• [Entries on locating words and elements]:
----
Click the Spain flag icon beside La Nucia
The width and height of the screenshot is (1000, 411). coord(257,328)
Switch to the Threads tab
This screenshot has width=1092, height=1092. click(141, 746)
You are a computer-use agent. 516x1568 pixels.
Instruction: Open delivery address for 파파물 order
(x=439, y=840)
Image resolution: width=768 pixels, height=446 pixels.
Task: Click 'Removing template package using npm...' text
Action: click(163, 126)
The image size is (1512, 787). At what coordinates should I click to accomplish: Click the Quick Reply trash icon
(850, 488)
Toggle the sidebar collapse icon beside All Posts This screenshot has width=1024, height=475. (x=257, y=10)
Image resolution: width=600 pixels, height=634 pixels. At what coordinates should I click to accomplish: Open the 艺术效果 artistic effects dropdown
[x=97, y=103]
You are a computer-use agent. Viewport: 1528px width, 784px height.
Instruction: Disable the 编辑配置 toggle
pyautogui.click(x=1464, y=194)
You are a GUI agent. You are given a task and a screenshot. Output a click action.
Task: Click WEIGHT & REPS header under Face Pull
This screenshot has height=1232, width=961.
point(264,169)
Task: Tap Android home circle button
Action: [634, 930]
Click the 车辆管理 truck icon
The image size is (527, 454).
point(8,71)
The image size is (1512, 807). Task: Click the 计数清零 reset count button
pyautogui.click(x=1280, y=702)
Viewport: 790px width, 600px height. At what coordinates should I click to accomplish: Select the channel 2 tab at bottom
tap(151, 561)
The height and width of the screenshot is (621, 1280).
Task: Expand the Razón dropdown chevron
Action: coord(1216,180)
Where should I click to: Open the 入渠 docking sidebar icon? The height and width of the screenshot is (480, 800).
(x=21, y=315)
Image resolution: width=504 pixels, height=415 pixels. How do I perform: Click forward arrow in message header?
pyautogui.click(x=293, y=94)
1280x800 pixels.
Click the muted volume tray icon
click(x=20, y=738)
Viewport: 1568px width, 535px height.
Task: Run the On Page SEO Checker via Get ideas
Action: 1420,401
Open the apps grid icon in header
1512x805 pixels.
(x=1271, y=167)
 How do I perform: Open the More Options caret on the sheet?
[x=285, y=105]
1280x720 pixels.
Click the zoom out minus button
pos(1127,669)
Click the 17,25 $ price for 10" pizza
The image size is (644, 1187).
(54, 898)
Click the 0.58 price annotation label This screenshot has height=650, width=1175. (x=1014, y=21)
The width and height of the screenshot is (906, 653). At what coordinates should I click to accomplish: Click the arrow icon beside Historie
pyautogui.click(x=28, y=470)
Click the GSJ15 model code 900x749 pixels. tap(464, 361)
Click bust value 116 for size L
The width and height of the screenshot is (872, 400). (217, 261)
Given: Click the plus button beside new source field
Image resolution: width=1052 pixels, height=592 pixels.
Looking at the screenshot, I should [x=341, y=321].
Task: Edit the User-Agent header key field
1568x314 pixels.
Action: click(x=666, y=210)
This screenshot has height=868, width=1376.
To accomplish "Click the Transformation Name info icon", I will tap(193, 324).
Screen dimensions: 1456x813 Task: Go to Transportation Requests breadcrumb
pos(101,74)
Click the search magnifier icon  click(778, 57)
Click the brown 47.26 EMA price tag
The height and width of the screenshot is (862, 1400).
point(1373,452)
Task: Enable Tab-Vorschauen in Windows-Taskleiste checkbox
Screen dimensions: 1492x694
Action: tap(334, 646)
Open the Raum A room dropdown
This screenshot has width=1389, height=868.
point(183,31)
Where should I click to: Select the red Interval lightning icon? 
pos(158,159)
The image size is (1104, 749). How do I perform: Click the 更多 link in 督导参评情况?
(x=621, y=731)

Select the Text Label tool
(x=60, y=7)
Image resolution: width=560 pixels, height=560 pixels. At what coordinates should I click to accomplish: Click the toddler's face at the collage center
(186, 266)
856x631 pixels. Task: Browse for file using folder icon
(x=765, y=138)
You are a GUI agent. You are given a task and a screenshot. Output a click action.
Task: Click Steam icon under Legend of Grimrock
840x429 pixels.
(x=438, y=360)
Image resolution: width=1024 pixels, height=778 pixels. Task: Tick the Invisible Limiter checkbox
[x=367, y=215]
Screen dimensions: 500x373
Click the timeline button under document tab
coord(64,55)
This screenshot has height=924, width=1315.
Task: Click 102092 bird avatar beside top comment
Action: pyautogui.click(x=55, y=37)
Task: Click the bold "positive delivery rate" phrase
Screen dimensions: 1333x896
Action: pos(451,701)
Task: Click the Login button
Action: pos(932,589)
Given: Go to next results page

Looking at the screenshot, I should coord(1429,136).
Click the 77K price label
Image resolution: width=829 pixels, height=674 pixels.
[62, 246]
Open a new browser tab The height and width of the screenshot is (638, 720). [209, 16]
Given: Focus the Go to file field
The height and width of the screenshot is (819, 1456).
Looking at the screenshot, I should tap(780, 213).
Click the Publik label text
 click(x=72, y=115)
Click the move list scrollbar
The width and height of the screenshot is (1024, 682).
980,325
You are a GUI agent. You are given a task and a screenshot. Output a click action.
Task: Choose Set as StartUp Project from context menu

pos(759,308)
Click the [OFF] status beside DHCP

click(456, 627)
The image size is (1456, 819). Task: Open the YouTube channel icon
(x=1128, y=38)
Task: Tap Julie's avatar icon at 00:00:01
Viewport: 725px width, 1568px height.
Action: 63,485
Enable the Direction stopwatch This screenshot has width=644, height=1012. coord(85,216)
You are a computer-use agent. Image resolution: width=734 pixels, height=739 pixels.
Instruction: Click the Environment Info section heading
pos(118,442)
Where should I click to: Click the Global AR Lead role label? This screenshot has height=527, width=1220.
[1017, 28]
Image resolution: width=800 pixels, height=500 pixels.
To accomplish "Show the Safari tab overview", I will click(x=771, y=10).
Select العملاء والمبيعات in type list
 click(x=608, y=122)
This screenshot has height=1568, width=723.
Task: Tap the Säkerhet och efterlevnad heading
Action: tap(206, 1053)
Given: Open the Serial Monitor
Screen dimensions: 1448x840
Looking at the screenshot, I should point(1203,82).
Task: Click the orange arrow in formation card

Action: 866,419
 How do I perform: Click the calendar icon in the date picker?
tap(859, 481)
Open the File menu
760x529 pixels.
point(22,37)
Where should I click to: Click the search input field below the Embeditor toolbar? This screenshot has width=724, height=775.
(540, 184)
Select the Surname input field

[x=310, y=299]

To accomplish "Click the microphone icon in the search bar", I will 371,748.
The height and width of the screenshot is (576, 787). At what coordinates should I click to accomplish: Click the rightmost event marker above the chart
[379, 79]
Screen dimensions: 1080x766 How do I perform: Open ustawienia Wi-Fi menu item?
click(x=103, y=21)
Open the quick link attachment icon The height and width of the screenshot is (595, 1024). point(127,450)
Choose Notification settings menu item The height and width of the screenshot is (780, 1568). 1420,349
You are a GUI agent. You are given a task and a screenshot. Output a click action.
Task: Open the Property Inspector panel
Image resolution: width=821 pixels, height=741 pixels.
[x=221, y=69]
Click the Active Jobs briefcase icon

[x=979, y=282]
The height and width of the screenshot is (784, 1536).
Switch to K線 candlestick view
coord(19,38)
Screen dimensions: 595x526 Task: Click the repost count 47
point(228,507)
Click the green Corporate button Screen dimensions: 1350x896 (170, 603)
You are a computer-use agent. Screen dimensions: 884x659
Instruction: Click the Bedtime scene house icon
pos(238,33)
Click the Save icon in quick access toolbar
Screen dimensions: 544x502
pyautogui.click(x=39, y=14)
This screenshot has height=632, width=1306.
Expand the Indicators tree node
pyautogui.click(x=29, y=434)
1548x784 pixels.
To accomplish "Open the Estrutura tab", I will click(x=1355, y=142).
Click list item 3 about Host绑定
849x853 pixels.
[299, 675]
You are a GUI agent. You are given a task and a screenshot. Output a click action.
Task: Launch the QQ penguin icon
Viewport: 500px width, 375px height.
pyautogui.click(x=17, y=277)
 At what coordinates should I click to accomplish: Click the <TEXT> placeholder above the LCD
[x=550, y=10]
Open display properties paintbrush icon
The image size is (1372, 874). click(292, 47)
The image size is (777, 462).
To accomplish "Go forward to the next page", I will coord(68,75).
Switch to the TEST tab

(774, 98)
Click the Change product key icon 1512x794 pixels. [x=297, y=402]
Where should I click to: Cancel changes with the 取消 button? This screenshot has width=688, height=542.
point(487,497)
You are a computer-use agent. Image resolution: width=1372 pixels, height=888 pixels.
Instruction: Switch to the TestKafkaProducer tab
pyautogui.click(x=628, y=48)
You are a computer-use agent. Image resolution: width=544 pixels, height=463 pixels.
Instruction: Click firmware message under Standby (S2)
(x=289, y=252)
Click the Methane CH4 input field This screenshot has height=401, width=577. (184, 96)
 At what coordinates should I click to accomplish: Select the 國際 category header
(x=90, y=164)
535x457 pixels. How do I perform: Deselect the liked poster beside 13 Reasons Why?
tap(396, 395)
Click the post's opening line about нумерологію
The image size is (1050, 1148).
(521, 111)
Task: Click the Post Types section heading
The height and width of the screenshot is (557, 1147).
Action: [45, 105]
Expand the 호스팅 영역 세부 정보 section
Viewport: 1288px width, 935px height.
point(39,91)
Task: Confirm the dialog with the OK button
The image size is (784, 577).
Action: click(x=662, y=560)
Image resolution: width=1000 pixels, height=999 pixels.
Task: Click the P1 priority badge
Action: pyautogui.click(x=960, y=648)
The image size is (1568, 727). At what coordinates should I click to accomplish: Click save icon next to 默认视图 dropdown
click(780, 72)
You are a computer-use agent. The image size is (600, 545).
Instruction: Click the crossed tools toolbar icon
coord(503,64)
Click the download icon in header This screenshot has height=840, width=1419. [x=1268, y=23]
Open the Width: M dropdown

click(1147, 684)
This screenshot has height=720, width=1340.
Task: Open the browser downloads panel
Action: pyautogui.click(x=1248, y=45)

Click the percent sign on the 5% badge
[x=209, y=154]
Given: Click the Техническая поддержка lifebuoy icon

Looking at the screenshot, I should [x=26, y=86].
----
• [Written request]: Output the material from its first line through the line holding "pyautogui.click(x=1464, y=194)", inclusive, as a numbered list with blank lines omitted.

• [The output]:
1. Click the Spain flag icon beside La Nucia
2. The width and height of the screenshot is (1000, 411). coord(257,328)
3. Switch to the Threads tab
4. This screenshot has width=1092, height=1092. click(141, 746)
5. You are a computer-use agent. 516x1568 pixels.
6. Instruction: Open delivery address for 파파물 order
7. (x=439, y=840)
8. Image resolution: width=768 pixels, height=446 pixels.
9. Task: Click 'Removing template package using npm...' text
10. Action: click(163, 126)
11. The image size is (1512, 787). At what coordinates should I click to accomplish: Click the Quick Reply trash icon
12. (850, 488)
13. Toggle the sidebar collapse icon beside All Posts This screenshot has width=1024, height=475. (x=257, y=10)
14. Image resolution: width=600 pixels, height=634 pixels. At what coordinates should I click to accomplish: Open the 艺术效果 artistic effects dropdown
15. [x=97, y=103]
16. You are a computer-use agent. Viewport: 1528px width, 784px height.
17. Instruction: Disable the 编辑配置 toggle
18. pyautogui.click(x=1464, y=194)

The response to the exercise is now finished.